The template complements the prompt registry playbook and evaluation hooks. Pair it with the workflow eval checklist so every change cites eval evidence. Northline finance adopted this after support learned the hard way—see finance workflow case study.
When to log a change
Log a row when any of these change for a production workflow:
- Prompt text, system instructions, or output schema
- Context pack — KB corpus, policy PDF, retrieval tier, or extract hash
- Model — provider, model ID, temperature, or max tokens
- Tools — MCP server, API integration, or allow/deny matrix row
Do not log typo fixes in internal docs with zero production effect.
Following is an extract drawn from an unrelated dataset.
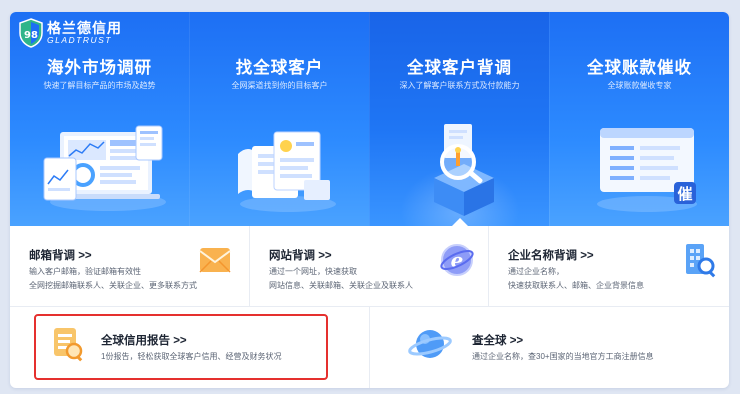 The height and width of the screenshot is (394, 740). I want to click on service-desc-line: 输入客户邮箱，验证邮箱有效性, so click(85, 272).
Do log anything that could change customer-facing or controller-facing output.
Change log table (copy-paste)
| Date | Workflow ID | Change type | From → To | Owner | Eval evidence | Rollback pin | Approved by |
|---|---|---|---|---|---|---|---|
| YYYY-MM-DD | support-reply-v3 | Prompt | v2.1 → v2.2 | Process owner | smoke 10/10 pass | registry:v2.1 | Risk forum |
| YYYY-MM-DD | support-reply-v3 | Context | policy-2026-03 → 2026-04 | Legal + IT | pilot 25-case re-run | context:2026-03 | Process owner |
| YYYY-MM-DD | finance-variance-v1 | Model | gpt-4o → gpt-4.1 | IT | smoke 10/10 pass | model:gpt-4o-2026-03 | Controller |
Change type values: Prompt | Context | Model | Tool | Eval set
Rollback pin must be restorable in under thirty minutes—test quarterly per audit trails scale gate.
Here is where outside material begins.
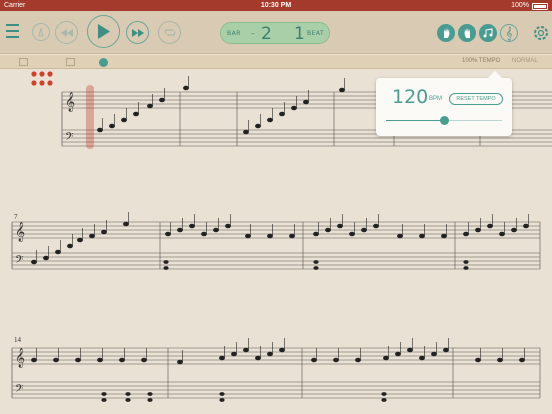  What do you see at coordinates (70, 62) in the screenshot?
I see `keyboard-icon` at bounding box center [70, 62].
Required fields per change type
Prompt changes
- Registry row ID and semver bump
- Diff summary (what behavior should change)
- Smoke eval link (minimum ten cases, one hundred percent pass)
- Shadow traffic plan if pilot already live
Context pack changes
- Corpus version ID or extract hash (before → after)
- Legal or data owner sign-off for customer-safe tags
- Re-run eval set ID and pass rate
- Note retrieval tier if RAG workflow—see RAG in production
Model changes
- Provider, model ID, parameter delta
- Cost/latency note if sponsor cares—CLEAR Cost and Latency from evaluating agents with CLEAR
- Regression eval on held-out set; no "same prompt, new model" without cases
Tool changes
- MCP server or API endpoint (before → after)
- Allow/deny matrix row updated per securing MCP and agent tools
- Sanitization rule version if tool returns enter prompt
Sample entry (Northline support)
date: 2026-03-14
workflow_id: support-reply-v3
change_type: Context
from: policy_pack support-policy-2026-02
to: policy_pack support-policy-2026-03
owner: Legal (A. Chen) + Support ops (M. Ortiz)
eval_evidence: eval-set-support-v3-2026-03 — 25/25 pass
rollback_pin: registry:context/support-policy-2026-02
approved_by: Monthly risk forum vote 2026-03-12
notes: Refund window language updated; KB articles 12, 44 re-tagged customer-safe
Rollback drill (quarterly)
| # | Check | Pass? |
|---|---|---|
| 1 | Rollback pin restores prior registry row in <30 min | ☐ |
| 2 | Smoke eval passes on rolled-back pin | ☐ |
| 3 | Audit sample shows correct version after rollback | ☐ |
| 4 | Change log row marked ROLLED BACK with incident link |
☐ |
Anti-patterns
- Slack-only announcements — not searchable, not audit-friendly
- "Same as last month" — extract hashes drift; log anyway
- Promote on demo quality — eval evidence column empty
- Shared doc without owner — every row needs a named approver
Next step
Add this table to your registry repo README. Require a completed row in your release checklist before IT promotes staging to production. Governance cadence: AI risk review cadence.